Par courrier daté du 4 avril 2022, la caisse primaire d’assurance maladie (CPAM) de Rouen-Elbeuf-Dieppe a notifié à M. [C] [B] la prise en charge de ses plaques pleurales au titre du tableau n°30 des maladies professionnelles relatif aux affections professionnelles consécutives à l’inhalation de poussières d’amiante.
Son état de santé a été déclaré consolidé à la date du 6 avril 2021 avec un taux d’incapacité permanente partielle fixé à 5%. Une indemnité en capital lui a été attribuée à la date du 7 avril 2021 pour un montant de 1.991,62 euros.
Par lettre RAR expédiée le 14 mai 2024, le FIVA, représenté par son conseil, a saisi le pôle social du tribunal judiciaire de Rouen d’une demande de reconnaissance de la faute inexcusable de la société NV VANDEMOORTELE représentée par Maître [D] [Y] en sa qualité de manadataire AD LITEM désignée par ordonnance du tribunal de commerce de Rouen du 26 mars 2024.

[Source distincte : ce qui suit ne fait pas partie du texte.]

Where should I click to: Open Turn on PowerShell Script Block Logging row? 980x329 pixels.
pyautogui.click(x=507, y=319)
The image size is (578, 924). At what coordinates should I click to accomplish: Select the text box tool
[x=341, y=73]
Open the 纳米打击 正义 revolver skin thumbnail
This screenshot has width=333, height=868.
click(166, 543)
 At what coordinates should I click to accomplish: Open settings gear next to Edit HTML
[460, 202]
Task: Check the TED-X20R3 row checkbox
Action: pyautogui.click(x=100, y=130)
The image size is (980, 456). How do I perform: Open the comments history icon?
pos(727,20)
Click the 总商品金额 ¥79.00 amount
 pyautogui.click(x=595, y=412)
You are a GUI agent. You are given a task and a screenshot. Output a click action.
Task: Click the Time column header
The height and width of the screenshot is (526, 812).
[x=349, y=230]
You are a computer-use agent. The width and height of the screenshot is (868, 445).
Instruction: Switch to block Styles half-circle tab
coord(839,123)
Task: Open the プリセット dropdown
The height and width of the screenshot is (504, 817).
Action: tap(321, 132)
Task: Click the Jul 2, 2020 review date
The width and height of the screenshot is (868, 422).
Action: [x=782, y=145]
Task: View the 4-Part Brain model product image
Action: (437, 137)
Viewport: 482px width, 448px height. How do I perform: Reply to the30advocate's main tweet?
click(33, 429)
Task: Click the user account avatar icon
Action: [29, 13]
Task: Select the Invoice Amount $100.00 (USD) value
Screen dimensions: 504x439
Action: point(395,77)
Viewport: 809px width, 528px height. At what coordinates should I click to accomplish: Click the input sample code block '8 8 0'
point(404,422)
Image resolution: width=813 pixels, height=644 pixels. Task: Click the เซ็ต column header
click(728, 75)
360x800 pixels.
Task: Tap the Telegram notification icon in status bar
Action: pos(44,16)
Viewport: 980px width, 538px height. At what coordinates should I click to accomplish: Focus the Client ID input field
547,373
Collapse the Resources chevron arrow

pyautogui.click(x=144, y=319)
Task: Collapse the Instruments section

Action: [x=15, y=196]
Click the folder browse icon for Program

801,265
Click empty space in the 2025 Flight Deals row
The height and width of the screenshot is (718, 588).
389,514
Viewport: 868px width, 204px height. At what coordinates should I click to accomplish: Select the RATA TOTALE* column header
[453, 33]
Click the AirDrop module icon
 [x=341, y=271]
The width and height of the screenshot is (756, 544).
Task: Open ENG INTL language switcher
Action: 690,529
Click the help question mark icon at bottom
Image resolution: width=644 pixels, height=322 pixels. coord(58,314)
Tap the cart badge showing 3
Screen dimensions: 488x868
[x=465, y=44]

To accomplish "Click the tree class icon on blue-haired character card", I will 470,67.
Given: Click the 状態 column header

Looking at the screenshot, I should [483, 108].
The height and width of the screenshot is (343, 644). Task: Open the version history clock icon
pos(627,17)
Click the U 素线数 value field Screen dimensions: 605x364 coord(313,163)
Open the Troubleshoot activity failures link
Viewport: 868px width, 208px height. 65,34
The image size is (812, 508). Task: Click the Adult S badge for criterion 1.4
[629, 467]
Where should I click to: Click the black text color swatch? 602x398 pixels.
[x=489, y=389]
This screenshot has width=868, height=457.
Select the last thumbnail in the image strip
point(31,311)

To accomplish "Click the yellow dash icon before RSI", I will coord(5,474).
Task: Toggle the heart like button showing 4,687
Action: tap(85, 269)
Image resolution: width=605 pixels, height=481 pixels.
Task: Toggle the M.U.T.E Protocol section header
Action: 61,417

A l’audience du 5 juin 2025, le FIVA, représenté par son conseil, a soutenu oralement ses conclusions récapitulatives auxquelles il convient de se reporter.
Le FIVA demande au tribunal de :
— déclarer sa demande recevable en ce qu’il est subrogé dans les droits de M. [C] [B];
— déclarer que la maladie professionnelle dont M. [B] est atteint est la conséquence de la faute inexcusable de la société NV VANDEMOORTELE représentée par Maître [D] [Y] ès qualité de mandataire judiciaire ad litem désignée par ordonnance du tribunal de commerce du 26 mars 2024;
— fixer à son maximum la majoration de l’indemnité en capital prévue à l’article L.452-2 du code de la sécurité sociale, soit 1991.62 euros et dire que la CPAM devra verser cette majoration de capital directement à M. [C] [B] ;
— dire que cette majoration devra suivre l’évolution du taux d’incapacité permanente partielle de M. [C] [B] en cas d’aggravation de son état de santé ;
— dire qu’en cas de décès de la victime résultant des conséquences de sa maladie professionnelle due à l’amiante, le principe de la majoration de rente restera acquis pour le calcul de la rente de conjoint survivant ;
— fixer l’indemnisation des préjudices personnels de M. [C] [B] comme suit :
— 9900 euros au titre des souffrances morales ;
— 200 euros au titre des souffrances physiques ;
— 800 euros au titre du préjudice d’agrément ;
soit un montant global de 10.900 euros ;
— dire que la CPAM devra verser cette somme au FIVA, créancier subrogé, en application de l’article L.452-3 alinéa 3 du code de la sécurité sociale ;
— condamner la partie succombante aux dépens en application des articles 695 et suivants du code de procédure civile,
— donner acte au FIVA de ce qu’il ne sollicite pas l’exécution provisoire du jugement à intervenir, et en conséquence, ne pas faire application de l’article R.142-10-6 du code de la sécurité sociale.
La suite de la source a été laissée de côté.